Noura Hussein says she killed her husband in self-defence as he tried to rape her after forced marriage
Sudan is ranked 165 out of 188 countries on UN's Gender Inequality Index (AFP)

A 19-year-old girl in Sudan was sentenced to death by a court on Thursday for killing her husband who tried to rape her, said campaigners, calling on the president to pardon the teenager who was forced into a child marriage and had acted in self-defence.

Noura Hussein says her father made her contractually marry her cousin when she was 16, but she refused to accept the union and sought refuge with a relative for three years.

She returned to her family home on the outskirts of the capital Khartoum in April after her father said the marriage was cancelled, but found that she had been duped and preparations for her wedding ceremony were underway.

Hussein said that she refused to have sex with her husband after the ceremony, but on the sixth day, he raped her as three of his male relatives held her down to restrain her.

The following day, he attempted to rape her again and as she struggled to stop him, she stabbed him, killing him.

Central Criminal Court of Omdurman found Hussein guilty of premeditated murder last month and on Thursday officially sentenced her to death by hanging. Her lawyers have 15 days to appeal.
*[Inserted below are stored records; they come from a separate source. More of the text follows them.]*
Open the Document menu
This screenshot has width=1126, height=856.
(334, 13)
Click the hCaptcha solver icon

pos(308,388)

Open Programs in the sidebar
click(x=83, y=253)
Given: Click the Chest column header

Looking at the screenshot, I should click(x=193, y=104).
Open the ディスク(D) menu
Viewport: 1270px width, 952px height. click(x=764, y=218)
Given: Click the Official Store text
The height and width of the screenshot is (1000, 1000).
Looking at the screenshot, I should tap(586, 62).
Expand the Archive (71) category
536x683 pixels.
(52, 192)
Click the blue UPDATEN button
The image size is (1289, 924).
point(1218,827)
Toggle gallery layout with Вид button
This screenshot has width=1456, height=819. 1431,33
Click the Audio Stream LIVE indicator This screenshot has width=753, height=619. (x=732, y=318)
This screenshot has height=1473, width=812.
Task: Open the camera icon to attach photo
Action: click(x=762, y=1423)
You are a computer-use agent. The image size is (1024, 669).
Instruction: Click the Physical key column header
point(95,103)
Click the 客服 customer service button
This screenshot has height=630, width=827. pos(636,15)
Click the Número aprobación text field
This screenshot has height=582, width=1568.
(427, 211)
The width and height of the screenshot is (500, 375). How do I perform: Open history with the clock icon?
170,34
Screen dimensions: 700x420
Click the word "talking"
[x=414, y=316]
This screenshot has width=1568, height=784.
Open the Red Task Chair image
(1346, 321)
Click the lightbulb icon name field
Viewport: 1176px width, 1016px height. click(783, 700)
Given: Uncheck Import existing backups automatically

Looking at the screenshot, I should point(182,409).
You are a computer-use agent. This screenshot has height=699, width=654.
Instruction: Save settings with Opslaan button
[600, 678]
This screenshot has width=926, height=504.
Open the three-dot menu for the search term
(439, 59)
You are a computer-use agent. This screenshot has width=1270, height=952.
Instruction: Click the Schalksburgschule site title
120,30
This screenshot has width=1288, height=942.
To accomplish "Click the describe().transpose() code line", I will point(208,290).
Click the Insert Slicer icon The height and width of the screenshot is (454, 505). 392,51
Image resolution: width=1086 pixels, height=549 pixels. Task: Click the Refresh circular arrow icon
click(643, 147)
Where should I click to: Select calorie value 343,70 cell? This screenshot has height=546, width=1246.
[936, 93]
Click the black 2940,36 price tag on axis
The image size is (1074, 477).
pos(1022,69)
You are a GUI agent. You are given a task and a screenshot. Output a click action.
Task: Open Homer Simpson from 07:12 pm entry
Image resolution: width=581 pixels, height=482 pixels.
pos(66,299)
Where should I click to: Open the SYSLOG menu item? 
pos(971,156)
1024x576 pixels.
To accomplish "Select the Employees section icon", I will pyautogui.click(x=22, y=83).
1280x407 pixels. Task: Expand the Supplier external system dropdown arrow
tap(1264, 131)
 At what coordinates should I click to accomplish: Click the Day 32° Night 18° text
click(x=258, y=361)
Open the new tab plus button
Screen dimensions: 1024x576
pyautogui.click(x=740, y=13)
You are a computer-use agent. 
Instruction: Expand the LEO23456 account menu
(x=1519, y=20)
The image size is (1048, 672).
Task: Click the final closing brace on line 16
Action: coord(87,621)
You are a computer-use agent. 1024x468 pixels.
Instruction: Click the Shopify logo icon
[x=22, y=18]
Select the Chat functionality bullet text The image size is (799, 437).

Hussein refused to have sex with her husband after the ceremony, but on the sixth day, he raped her as three of his male relatives held her down

Amal Habani, a women’s rights activist and journalist who witnessed the sentencing told Al Jazeera that "the husband's family received the verdict with claps of joy and cheering".

"But for Hussein's supporters at the courtroom, the news was very distressing," Habani added.

Sudan is ranked 165 out of 188 countries on the UN's Gender Inequality Index, which measures how women fare compared with men when it comes to access to health, education, political participation and employment opportunities.

UN Women says violence against women and girls is considered prevalent. The country has not signed the Convention on the Elimination of All Forms of Discrimination Against Women and has weak policies in place to protect them.

Sudanese law allows for the marriage of a girl once she reaches puberty. It also says a 10-year-old girl can be married by their guardian with the permission of a judge. One in three Sudanese women are married before the age of 18, says UN Women.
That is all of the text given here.